# Exercise objective
Go through the material and copy every line in which "will" appears.

# Records for the exercise

▬▬▬▬▬▬▬▬▬▬

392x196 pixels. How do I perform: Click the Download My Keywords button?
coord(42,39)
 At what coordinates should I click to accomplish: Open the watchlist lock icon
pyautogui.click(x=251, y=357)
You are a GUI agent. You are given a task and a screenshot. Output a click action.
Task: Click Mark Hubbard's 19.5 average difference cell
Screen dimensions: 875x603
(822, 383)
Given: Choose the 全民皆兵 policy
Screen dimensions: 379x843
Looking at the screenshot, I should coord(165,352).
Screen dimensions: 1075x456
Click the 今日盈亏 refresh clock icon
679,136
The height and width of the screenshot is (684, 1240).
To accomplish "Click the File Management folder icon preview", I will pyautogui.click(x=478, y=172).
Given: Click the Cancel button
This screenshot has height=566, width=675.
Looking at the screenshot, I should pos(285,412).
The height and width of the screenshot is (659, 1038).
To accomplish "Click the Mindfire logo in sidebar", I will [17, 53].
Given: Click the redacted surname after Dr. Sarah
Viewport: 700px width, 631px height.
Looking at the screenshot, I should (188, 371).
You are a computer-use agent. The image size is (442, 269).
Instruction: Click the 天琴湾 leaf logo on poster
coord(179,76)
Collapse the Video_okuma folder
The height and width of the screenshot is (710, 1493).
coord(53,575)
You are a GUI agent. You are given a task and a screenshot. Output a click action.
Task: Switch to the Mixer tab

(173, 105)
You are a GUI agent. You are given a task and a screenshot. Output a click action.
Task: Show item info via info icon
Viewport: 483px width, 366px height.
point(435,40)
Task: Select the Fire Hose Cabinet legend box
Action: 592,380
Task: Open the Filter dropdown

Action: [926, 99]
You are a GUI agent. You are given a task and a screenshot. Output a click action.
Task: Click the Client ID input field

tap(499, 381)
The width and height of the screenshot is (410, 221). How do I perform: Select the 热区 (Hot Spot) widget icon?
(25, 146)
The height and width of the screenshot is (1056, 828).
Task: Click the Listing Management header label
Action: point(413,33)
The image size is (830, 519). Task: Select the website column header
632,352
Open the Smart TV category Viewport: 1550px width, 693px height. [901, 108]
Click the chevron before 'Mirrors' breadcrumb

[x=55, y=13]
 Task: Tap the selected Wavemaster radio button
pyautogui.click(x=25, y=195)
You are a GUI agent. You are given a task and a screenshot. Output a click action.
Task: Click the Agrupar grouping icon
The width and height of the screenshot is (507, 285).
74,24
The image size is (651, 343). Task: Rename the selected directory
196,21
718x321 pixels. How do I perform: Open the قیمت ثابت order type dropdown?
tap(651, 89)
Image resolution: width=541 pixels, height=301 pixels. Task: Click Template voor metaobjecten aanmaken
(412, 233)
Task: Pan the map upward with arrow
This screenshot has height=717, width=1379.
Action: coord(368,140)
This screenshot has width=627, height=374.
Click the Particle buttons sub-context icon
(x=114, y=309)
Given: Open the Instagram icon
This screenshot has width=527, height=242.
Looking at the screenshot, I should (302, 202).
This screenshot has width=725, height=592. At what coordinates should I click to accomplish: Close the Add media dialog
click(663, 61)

▬▬▬▬▬▬▬▬▬▬

# Written response
To accomplish "Click the File Management folder icon preview", I will pyautogui.click(x=478, y=172).
To accomplish "Click the Mindfire logo in sidebar", I will [17, 53].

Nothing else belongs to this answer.